The trees were made using dead flowers (hydrangeas and others) as the frame of the tree. These were soaked in diluted PVA glue and covered with commercial foam foliage material. This process was repeated several times until the required effect was reached.
A simple halt one mile south of Chevening Park (a large Country House) and half a mile north of Chipstead village. There were three bridges carrying minor roads over the railway, all to the same design and featuring a double arch to provide for future double tracking. In 1952 the bridge at Chevening was replaced with a concrete structure, also with provision for double tracking, and the wooden station platform was replaced with concrete structure. This was only 9 years before the line closed.
Legend has it that the building at Chevening Halt was a common scene of assignations between local courting couples. It had a sliding door, which when closed, revealed the names of couples written on the interior of the wall normally obscured by the door when in the open position.
The Westerham Valley Railway
The line ran between Dunton Green (near Sevenoaks in West Kent), for 4.7 miles along the Darent Valley, below the North Downs escarpment. The line was planned to be extended to Oxted, four miles to the west.
The branch was a single track with 3 stations – Westerham, the end of the line and serving the small town, Brasted over half a mile from the village, with sidings and a coal merchant, and Chevening, a simple halt one mile from Chevening Park and half a mile north of Chipstead village.
The line was opened in 1881 and closed under Dr Beechings axe in 1961
Model shows the three stations, with sections of farmland and woodland typical of the area in the Southern Railway era of the 1930’s.
Winston Churchill’s residence was at Chartwell near Westerham but he rarely traveled on the line. However a regular shipment of maggots was carried on the railway destined to feed the Churchill’s goldfish.
A short history
The construction of the line was originally promoted by a group of local businessmen who formed the Westerham Valley Railway Company. By the time the railway was opened 1881, the company had been absorbed into the South Eastern Railway. The new railway provided a journey time of just over one hour to Central London, compared with the previous journey of three hours by stage coach. The South Eastern Railway was amalgamated into the South East and Chatham Railway which in turn became part of the Southern Railway in 1922 and was absorbed into British Railways at nationalization in 1948. The line and was closed under Dr Beeching’s axe in 1961.

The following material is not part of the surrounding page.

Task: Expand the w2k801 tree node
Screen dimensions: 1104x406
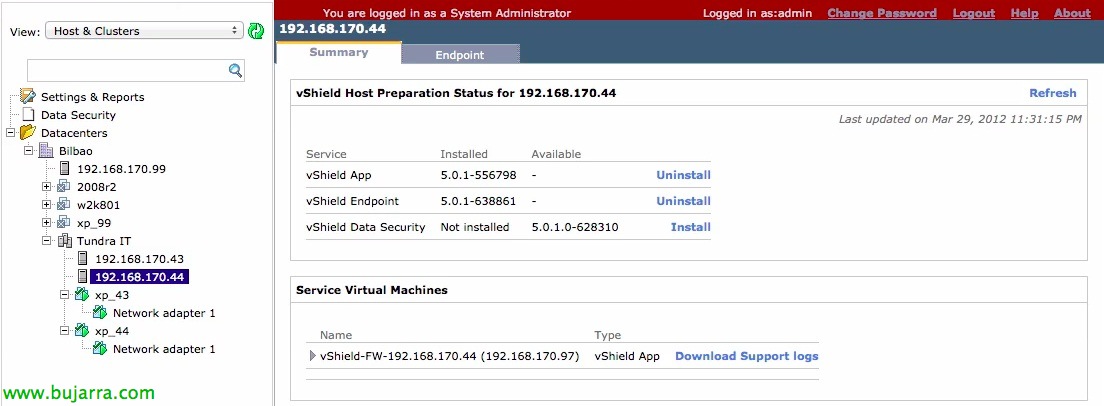Action: (46, 205)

I grew up a few miles away from Westerham and it was the nearest railway to home. I never traveled on the branch line while it was operating, as bus services from my home were more convenient. (This no doubt added to the demise of the line). I did however walk some stretches of the line after closure and before the motorway construction removed all trace of it. The line closed when I was 11 and I have vague memories of short trains waiting in the station.
It has been very rewarding studying the detail of the locations from books and old photos. Also trying to find remnants of the original line on the ground in recent years. Most of the railway is buried under the M25, and Westerham Station is now an industrial estate.